Like its partnerships, the Windows brand itself may give Microsoft’s newest OS a leg up in the mobility market, solution providers speculate. As much as consumers seek out the newest mobile trends, the familiarity of the Microsoft name could alone be a catalyst for Windows 8 adoption, especially in the enterprise.

Josh Covington, marketing manager at Velocity Micro, a system builder based in Richmond, Va., believes that the deep-seated Microsoft brand within so many enterprise IT infrastructures is going to one of the biggest drivers to Windows 8 success. For many IT teams, Covington explained, Microsoft means compatibility.

“The biggest thing is going to be the compatibility with the enterprise systems that are already out there,” he said. “One of its biggest strengths is going to be within the enterprise market. People have invested millions and millions of dollars on their IT infrastructure to make them Windows-compliant. If they buy a Windows 8 tablet, it’s going to seamlessly work with the infrastructure they already have in place.”

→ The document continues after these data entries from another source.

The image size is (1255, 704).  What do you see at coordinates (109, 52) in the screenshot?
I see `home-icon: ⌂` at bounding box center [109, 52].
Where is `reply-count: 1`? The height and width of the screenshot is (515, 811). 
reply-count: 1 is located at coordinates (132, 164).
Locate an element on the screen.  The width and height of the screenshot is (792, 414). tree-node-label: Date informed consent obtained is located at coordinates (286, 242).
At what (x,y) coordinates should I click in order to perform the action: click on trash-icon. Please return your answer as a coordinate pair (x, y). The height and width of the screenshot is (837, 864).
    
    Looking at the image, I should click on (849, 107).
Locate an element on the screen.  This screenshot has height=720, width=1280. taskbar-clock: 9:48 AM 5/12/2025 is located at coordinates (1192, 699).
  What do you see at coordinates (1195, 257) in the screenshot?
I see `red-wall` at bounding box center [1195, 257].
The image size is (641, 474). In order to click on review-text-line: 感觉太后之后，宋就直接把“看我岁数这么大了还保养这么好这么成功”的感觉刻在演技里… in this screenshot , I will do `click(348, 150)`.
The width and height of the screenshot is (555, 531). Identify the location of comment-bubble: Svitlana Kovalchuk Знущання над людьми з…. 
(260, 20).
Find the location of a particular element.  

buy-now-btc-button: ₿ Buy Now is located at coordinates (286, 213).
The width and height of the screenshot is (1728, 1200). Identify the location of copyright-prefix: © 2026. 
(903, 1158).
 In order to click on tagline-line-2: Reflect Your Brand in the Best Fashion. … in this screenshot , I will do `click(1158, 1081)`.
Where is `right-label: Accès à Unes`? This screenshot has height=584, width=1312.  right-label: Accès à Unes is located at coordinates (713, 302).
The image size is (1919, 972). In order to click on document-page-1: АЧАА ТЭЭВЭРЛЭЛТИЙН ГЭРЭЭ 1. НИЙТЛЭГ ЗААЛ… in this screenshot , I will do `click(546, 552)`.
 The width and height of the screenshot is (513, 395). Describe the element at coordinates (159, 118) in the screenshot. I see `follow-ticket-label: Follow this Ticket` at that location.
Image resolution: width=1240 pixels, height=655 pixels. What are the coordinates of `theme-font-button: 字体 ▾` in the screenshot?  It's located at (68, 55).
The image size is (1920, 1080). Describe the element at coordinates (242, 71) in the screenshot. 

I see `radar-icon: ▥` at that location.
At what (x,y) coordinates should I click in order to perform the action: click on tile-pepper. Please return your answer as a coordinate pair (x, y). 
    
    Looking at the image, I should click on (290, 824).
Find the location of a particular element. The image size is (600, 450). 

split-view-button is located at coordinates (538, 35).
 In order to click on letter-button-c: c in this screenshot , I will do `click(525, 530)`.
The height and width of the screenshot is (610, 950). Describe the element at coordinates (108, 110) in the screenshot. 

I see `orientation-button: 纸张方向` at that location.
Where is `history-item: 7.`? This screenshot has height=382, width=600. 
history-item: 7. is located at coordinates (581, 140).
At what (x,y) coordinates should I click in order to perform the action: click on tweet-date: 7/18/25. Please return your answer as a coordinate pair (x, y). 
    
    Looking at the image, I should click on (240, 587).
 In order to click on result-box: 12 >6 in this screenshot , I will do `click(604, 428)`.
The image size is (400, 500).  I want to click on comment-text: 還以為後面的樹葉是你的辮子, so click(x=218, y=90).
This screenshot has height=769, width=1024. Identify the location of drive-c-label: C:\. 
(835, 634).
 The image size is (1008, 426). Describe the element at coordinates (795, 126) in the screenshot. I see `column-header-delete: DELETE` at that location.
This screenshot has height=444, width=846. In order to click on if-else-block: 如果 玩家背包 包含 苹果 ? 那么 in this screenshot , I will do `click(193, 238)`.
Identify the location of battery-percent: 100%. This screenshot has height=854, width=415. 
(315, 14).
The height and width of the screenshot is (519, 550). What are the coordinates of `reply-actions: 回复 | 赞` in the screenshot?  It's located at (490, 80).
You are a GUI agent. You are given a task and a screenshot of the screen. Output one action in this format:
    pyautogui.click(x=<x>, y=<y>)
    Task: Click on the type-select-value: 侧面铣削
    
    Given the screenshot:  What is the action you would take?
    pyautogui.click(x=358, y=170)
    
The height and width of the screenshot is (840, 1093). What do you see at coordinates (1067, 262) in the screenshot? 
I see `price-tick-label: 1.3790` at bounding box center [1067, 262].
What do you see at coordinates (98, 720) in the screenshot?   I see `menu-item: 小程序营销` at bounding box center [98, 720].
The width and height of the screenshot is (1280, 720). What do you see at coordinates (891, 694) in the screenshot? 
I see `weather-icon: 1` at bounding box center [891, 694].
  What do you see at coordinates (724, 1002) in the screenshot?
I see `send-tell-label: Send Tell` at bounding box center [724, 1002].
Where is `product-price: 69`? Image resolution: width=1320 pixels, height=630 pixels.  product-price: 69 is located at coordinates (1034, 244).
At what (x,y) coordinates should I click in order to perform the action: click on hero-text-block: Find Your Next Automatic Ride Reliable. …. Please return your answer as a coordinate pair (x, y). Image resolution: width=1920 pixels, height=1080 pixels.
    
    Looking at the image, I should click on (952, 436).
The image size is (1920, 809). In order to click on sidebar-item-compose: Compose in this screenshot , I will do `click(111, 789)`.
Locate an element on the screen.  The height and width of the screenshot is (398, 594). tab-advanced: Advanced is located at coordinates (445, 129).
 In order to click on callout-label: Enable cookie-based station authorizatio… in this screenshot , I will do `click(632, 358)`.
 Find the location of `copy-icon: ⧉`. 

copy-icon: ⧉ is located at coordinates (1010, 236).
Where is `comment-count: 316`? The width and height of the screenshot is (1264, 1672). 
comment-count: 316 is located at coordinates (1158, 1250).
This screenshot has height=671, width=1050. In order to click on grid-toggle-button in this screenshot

Indeed, Microsoft has a different strategy than Apple and Google for its mobile push. Unlike iOS and Android, which cover tablets and smartphones, Windows 8 will work on desktops, notebooks and tablets and not smartphones (Microsoft has Windows Phone 7 for that). Microsoft is hoping its desktop dominance will trickle down into the tablet market with the lure of cross-device compatibility and ease of use.

Osgood said that while competing operating systems such as iOS may provide a sleeker look and feel, Windows 8 provides something much more valuable: consistency.

“Even though Windows may not provide as compelling a user experience as, say, a Mac -- even from a hardware standpoint it’s not even close -- Microsoft makes up for that by the fact that a CEO says, ‘You know what, this is where I do my e-mail. This is where I’m comfortable operating. And this is what I’ll continue to do.’”

Whether the Windows name, enterprise adoption or a long-standing reputation will be enough for Microsoft is yet to be seen. What solution providers, analysts and IT enthusiasts do know, however, is that the software giant has certainly proved its resiliency over the years. And Windows 8 may be no exception.

“They are kind of the turtle in the race,” Osgood said of Microsoft.” They can stay in the race long enough to eventually win. They don’t have to produce a winner every time to ultimately win. They’ve had a lot of flops. But they use that, and they learn from that.”